DIRECTIONS: List every press offender that the press freedom text says is new to CPJ's list this year.

TEXT SHOWN:
Khamenei, the religious leader who exercises enormous influence over key
institutions in Iran, is the instigator of a relentless campaign that has
shuttered the country's vibrant reformist press by closing dozens of newspapers
and jailing outspoken journalists. In Liberia, Taylor has used censorship,
prison, and threats of violence to silence virtually all independent media.
China's Jiang appears on CPJ's list for a fifth straight year, for maintaining
the Communist Party's obsessive control over information, enforced in part
via harsh prison sentences that have now made China the world's leading
jailer of journalists.
In addition to Taylor, three other press offenders, each using very different
methods to intimidate media in their countries, are also new to CPJ's list
this year: President Robert Mugabe of
Zimbabwe, President Vladimir Putin of
Russia, and Colombian paramilitary leader Carlos
Castaño. CPJ put Ukrainian
president Leonid Kuchma back on the
list (he last appeared in 1999), and once more named perennial press freedom
offenders President Fidel Castro of
Cuba (a seven-year veteran of the press enemies list), President Zine
Al-Abdine Ben Ali of Tunisia (listed for four years), and Malaysian
prime minister Mahathir Mohamad
(listed for three years).

ENTRIES:
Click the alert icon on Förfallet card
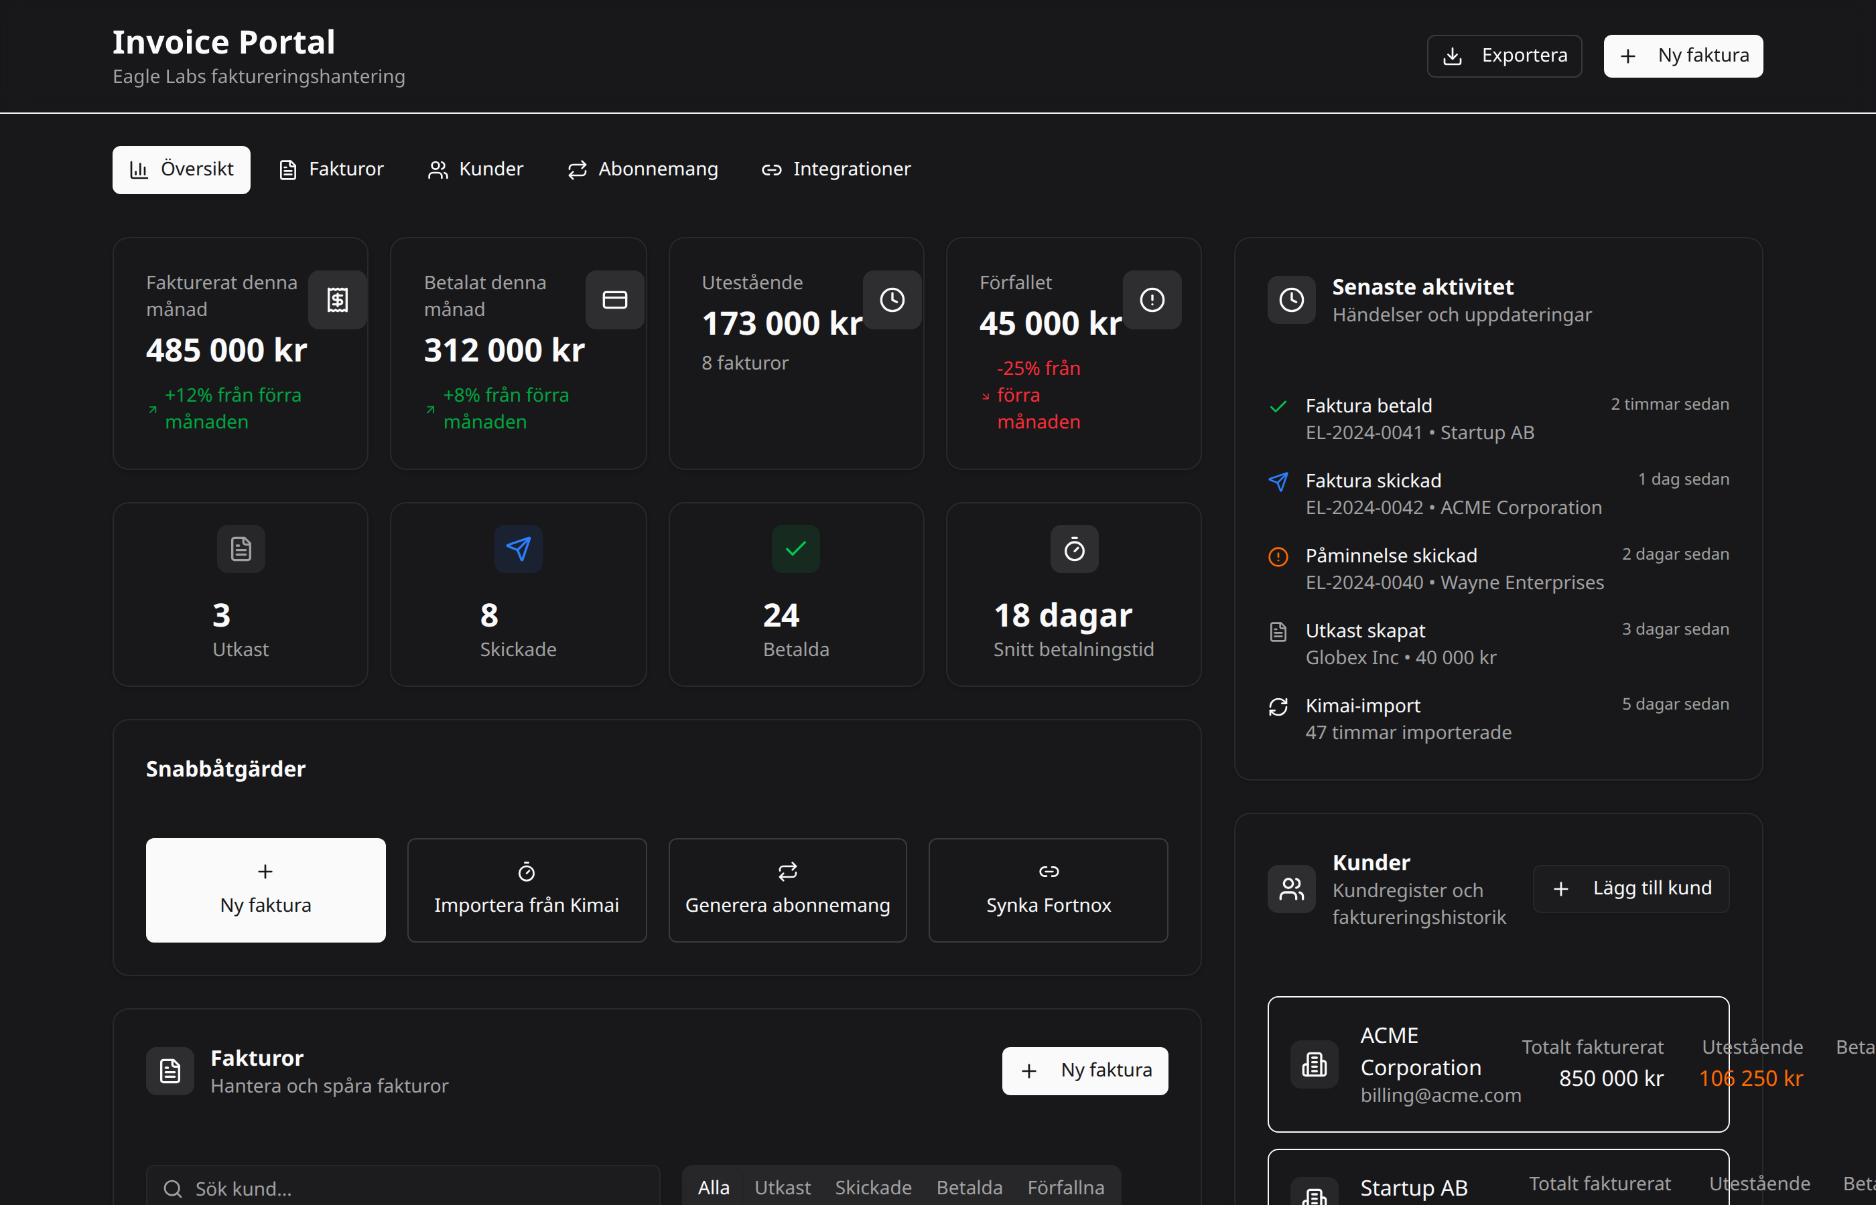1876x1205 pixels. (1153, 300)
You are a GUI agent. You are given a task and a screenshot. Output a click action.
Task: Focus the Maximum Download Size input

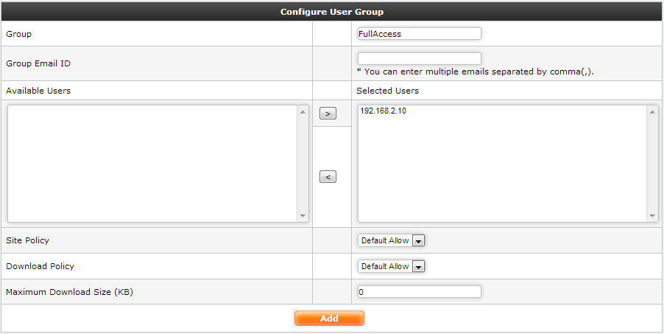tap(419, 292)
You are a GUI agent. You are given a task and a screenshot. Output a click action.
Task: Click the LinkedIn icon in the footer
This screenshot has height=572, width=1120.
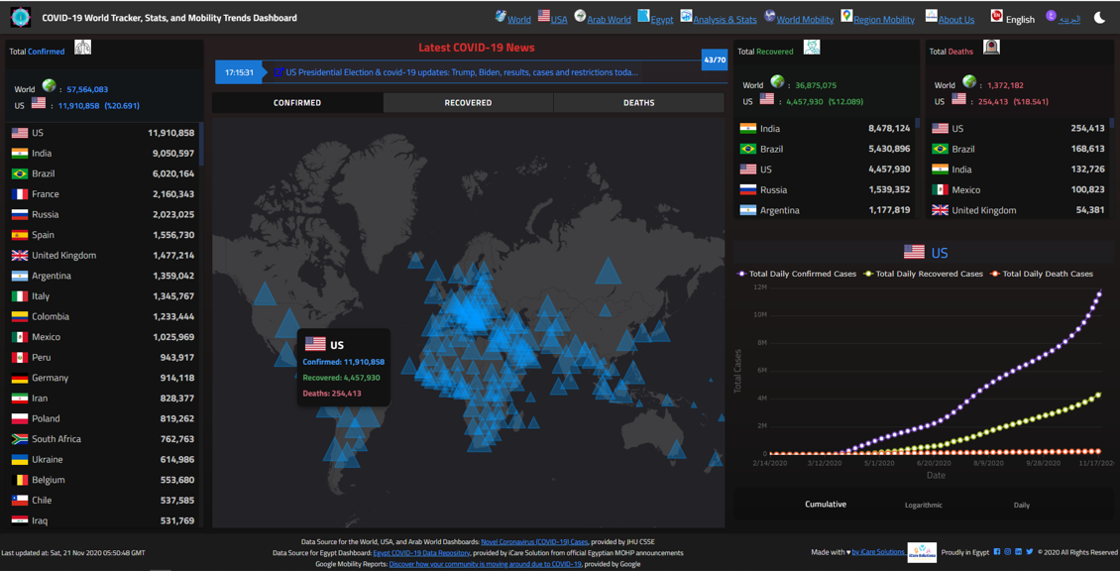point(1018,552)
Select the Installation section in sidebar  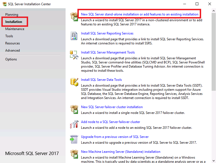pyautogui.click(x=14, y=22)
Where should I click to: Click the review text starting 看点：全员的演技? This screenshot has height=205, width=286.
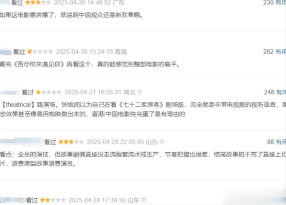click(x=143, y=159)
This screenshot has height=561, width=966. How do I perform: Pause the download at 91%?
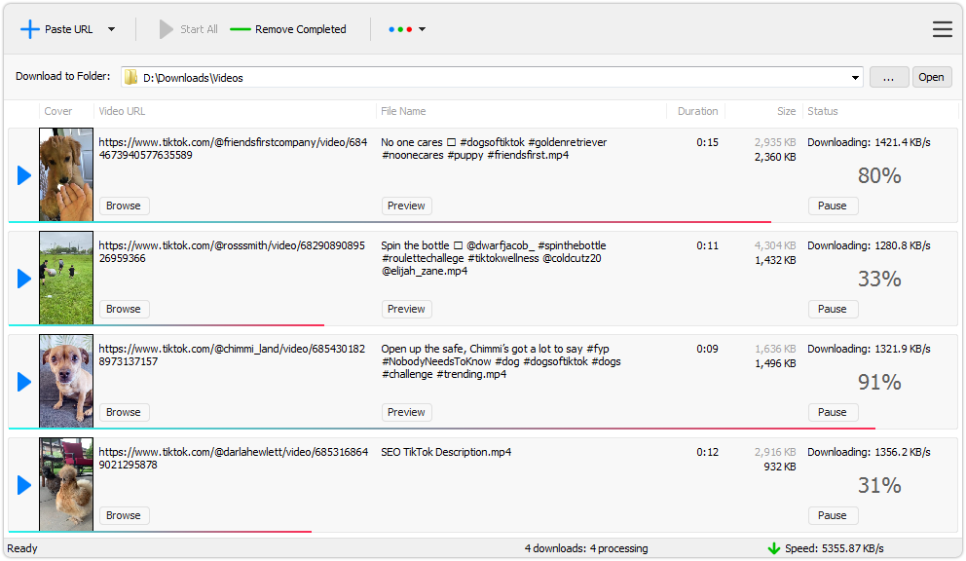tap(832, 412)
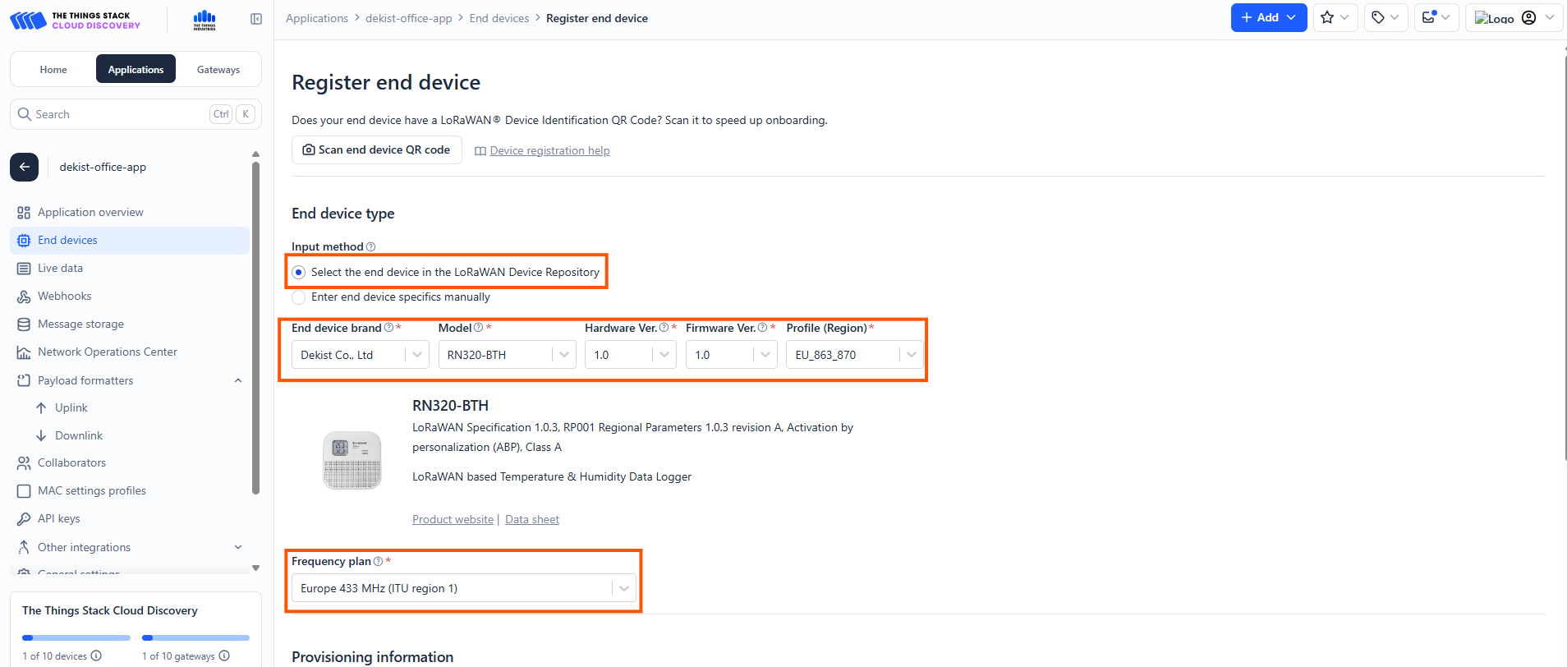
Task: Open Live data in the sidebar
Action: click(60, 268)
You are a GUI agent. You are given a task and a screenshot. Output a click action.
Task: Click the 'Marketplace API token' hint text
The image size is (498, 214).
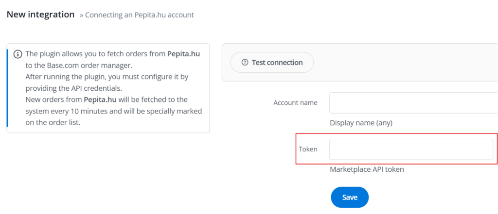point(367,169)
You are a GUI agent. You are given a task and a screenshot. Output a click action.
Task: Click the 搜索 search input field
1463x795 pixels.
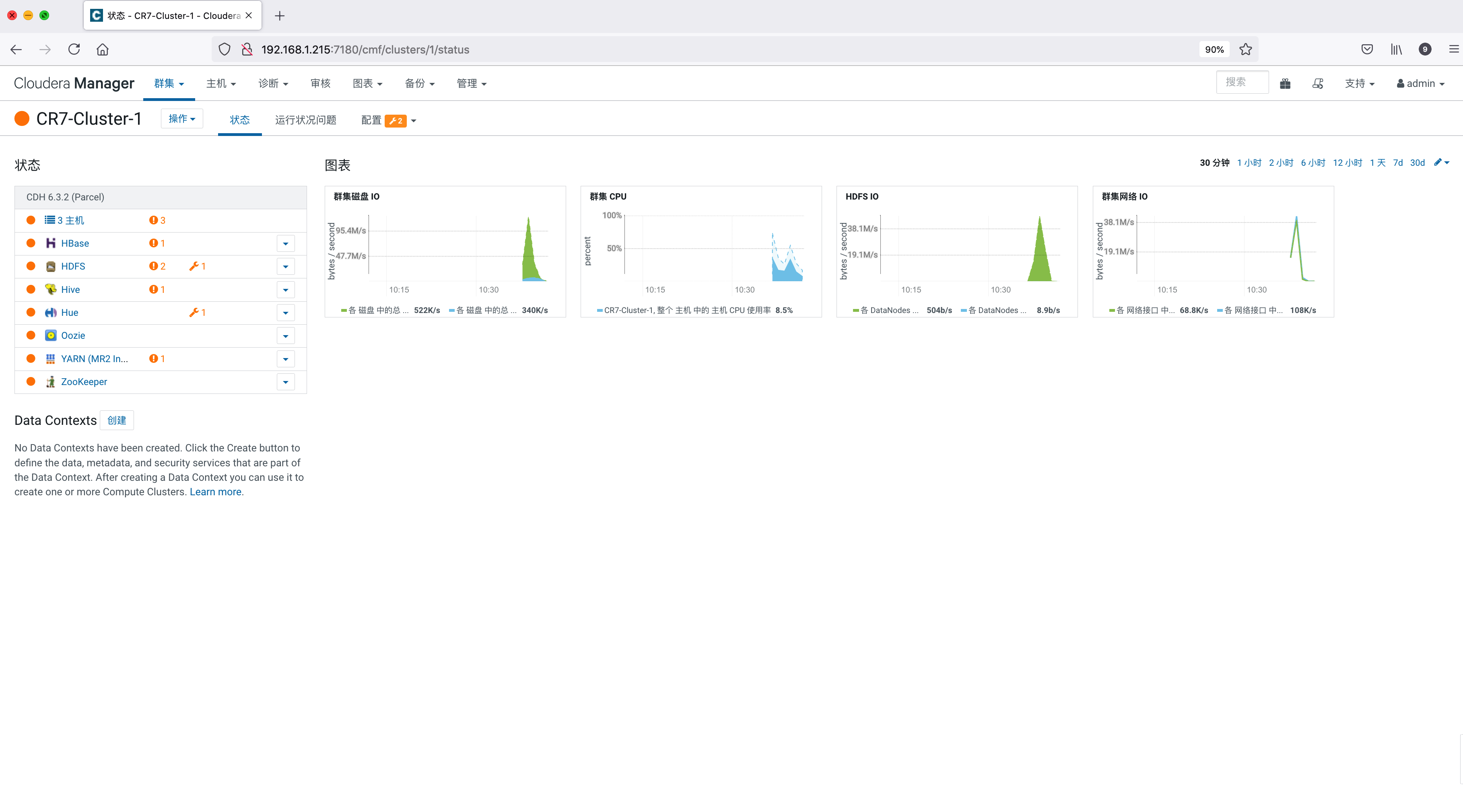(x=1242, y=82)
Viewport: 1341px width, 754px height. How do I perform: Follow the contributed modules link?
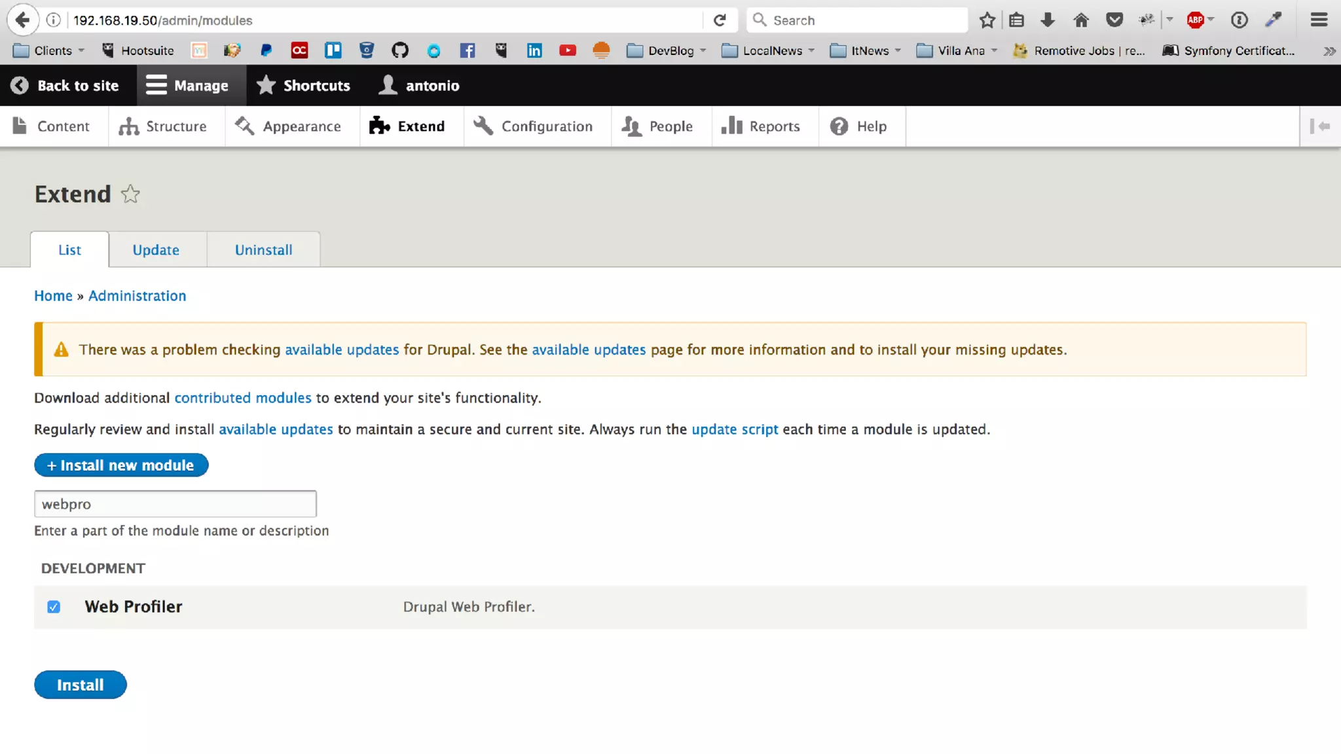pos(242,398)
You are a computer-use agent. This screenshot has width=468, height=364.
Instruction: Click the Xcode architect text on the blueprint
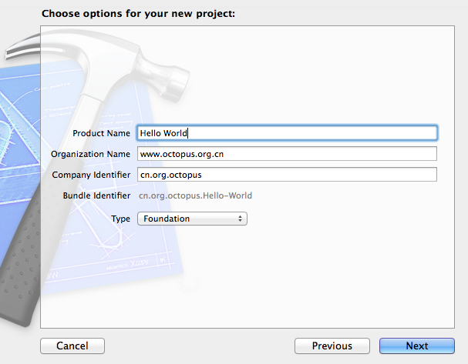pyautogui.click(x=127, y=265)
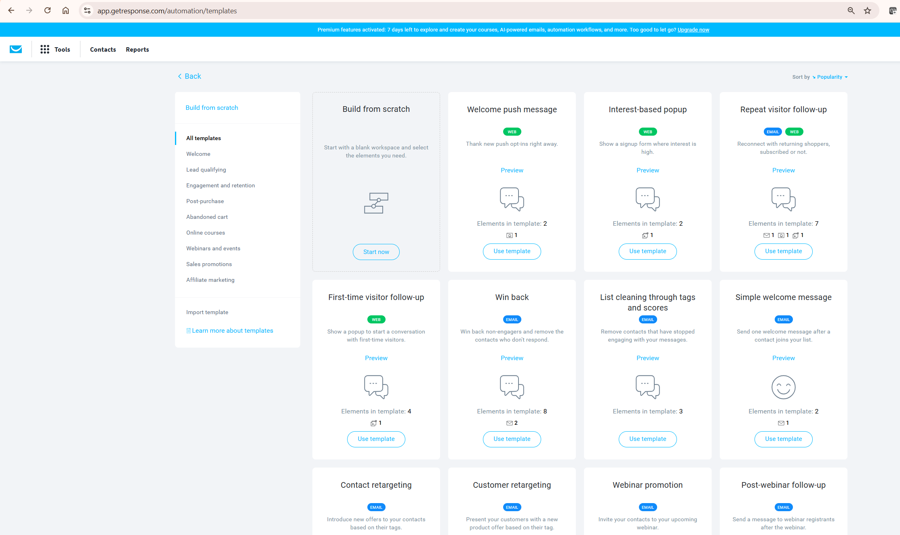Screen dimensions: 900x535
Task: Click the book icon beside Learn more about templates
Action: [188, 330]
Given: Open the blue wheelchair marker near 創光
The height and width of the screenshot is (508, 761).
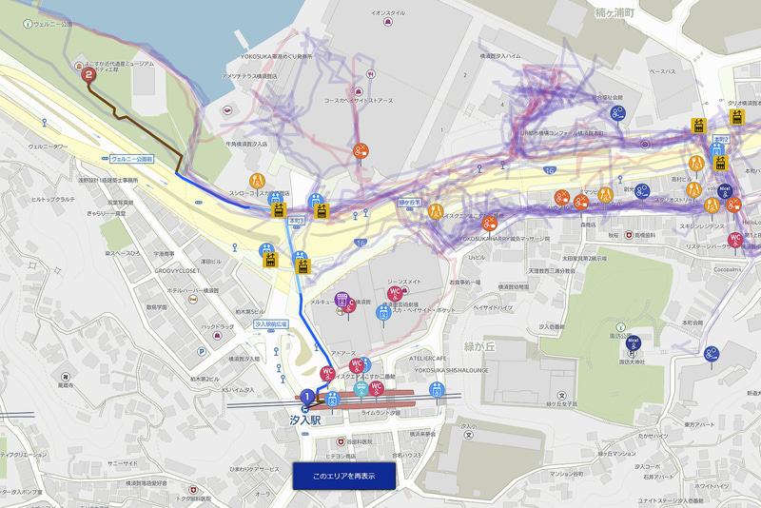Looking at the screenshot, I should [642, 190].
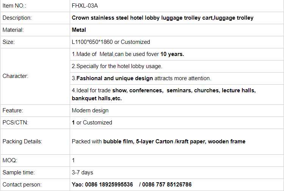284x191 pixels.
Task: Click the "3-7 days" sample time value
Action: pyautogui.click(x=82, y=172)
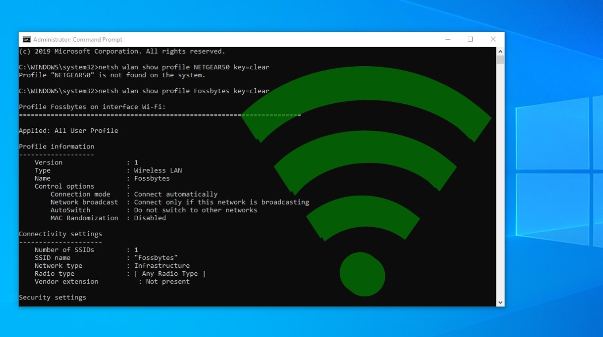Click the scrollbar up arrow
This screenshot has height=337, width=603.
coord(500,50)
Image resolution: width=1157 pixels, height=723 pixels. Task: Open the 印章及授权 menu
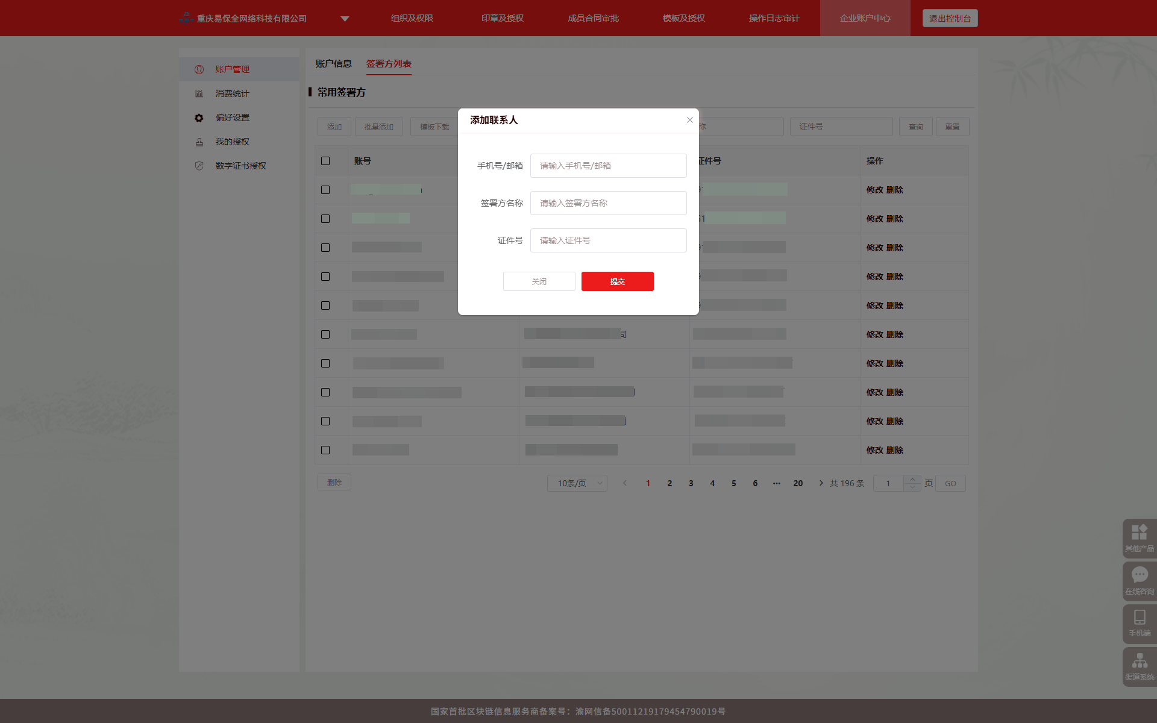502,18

COMPLETED EXERCISE:
- Taylor (Liberia)
- President Robert Mugabe of Zimbabwe
- President Vladimir Putin of Russia
- Colombian paramilitary leader Carlos Castaño